Introduction & Background

Ischemic stroke is one of the leading causes of death and disability. In recent years, several attempts have been made to improve the efficacy of acute ischemic stroke therapies. Thrombolytic therapy is the only effective treatment for acute ischemic stroke within three to four and a half hours after the beginning of symptoms. Ongoing research focuses on thrombolysis indications and therapeutic window treatment. After assessing the risks and benefits of thrombolysis, selecting a suitable patient for the indication is essential [1,2]. A CT scan without contrast is a fast and reliable method for detecting cerebral bleeding, but it is not sensitive enough to detect ischemic changes in the early hours. Its sensitivity ranges between 40 and 60 percent in the first six hours following activation. The CT scan imaging is acquired prior to diffusion-weighted imaging (DWI), one of the high-resolution MRI sequences in regions with decreased blood flow [3].

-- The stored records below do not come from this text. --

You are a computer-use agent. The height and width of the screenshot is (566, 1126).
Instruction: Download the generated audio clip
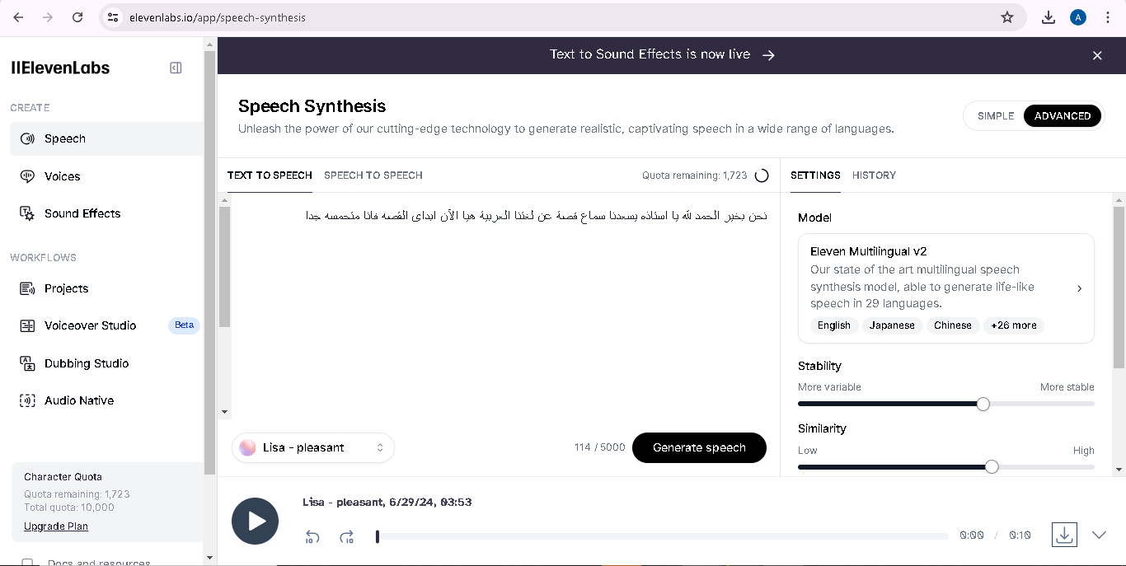tap(1064, 535)
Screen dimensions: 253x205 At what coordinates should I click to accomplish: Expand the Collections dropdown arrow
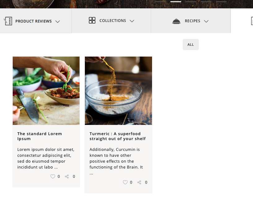[x=132, y=21]
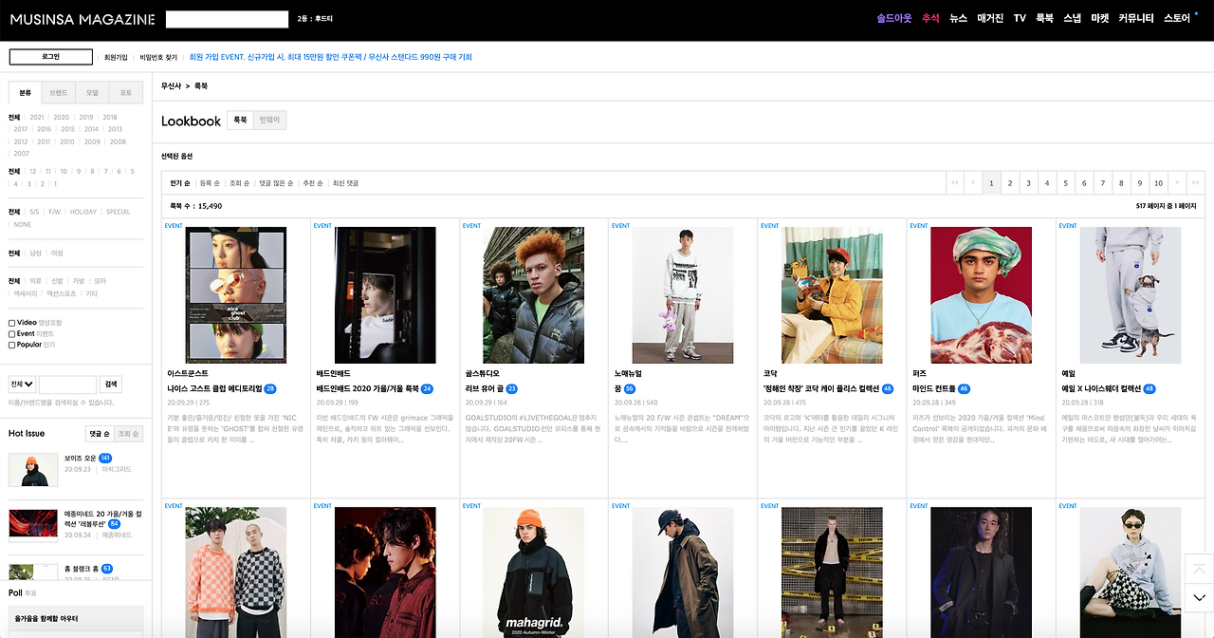Open the 브랜드 filter tab
The width and height of the screenshot is (1214, 638).
(x=56, y=91)
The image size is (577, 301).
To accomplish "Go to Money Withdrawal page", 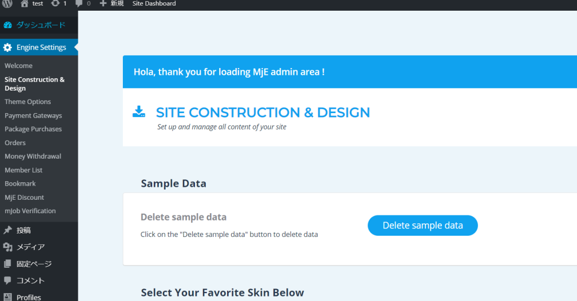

“Time is brain” is essential for diagnosing and treating acute ischemic stroke. Every minute, the occlusion of the middle cerebral artery loses 9 million neurons. Brain imaging is the primary tool for diagnosing an ischemic stroke. Brain imaging helps differentiate between subacute and chronic lesions of the brain. This is essential for the selection of patients for thrombolysis or thrombectomy. In recent years, acute ischemic stroke assessment has dominated imaging investigations [4].

MRI is more sensitive and specific than a CT scan for diagnosing acute ischemic stroke. Study results show immediate non-contrast MRI is about five times more sensitive than and twice as accurate as immediate non-contrast CT for diagnosing ischemic stroke. Non-contrast CT and MRI were equally effective in the diagnosis of acute intracranial hemorrhage. Non-contrast CT has been the standard in emergency stroke treatment, primarily to exclude hemorrhagic stroke, which cannot be treated with clot-busting therapies. In approximately 80% of cases, infarcts are detectable within the first 24 hours. MRI can detect ischemic stroke within the first few hours after onset. Multimodal MRI is useful for ischemic stroke diagnosis and acute phase therapy planning. Different imaging results from the MRI sequence such as Diffusion-Perfusion mismatch determine the mechanism of the stroke, which influences the prognosis and is essential for determining the optimal treatment. The lesion mismatch profile on MRI aids in evaluating the potential risks and benefits of thrombolysis by providing information on the age of the ischemic lesion or information regarding salvageable tissue [3,5].

Review

Magnetic resonance imaging sequence

The two most used MRI sequences are T1- and T2-weighted imaging. The image's contrast and brightness are determined mainly by the network's T1 characteristics. Typically, the CSF is a good indicator of the difference between T1- and T2-weighted imaging. CSF appears dark on T1 vs white on T2 [6]. Fluid Attenuated Inversion Recovery (FLAIR) is the third frequently utilized sequence. The FLAIR sequence has exceptionally long Time to Echo (TE) and Repetition Time (TR) but is otherwise similar to the T2 image. The anomaly will therefore continue to shine while the CSF will usually darken. Due to FLAIR's extraordinary sensitivity to disease, it is simpler to distinguish between abnormalities and CSF [7]. T1 imaging can also be done after Gadolinium injection. Gadolinium is a non-toxic, paramagnetic contrast-enhancing substance. Gadolinium reduces T1 when injected during imaging to change signal strength. Gadolinium appears highly bright on T1-weighted images as a result. Gadolinium-enhanced images give information on how vascular a lesion is and damage to the blood-brain barrier, such as tumors, abscesses, and inflammation (such as herpes simplex encephalitis, multiple sclerosis, etc.) [3].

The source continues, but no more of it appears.